● TASK PROMPT
Would you please output only the lines from the one containing "Given: Enable Show 35mm Slide Boundary Guides" through the end of the entries below, exactly as written?

[[ DATA PROVIDED open ]]

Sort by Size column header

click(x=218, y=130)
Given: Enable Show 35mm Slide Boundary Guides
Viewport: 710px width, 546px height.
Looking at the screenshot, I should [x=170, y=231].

[[ DATA PROVIDED closed ]]

● EXERCISE RESPONSE
Given: Enable Show 35mm Slide Boundary Guides
Viewport: 710px width, 546px height.
Looking at the screenshot, I should [x=170, y=231].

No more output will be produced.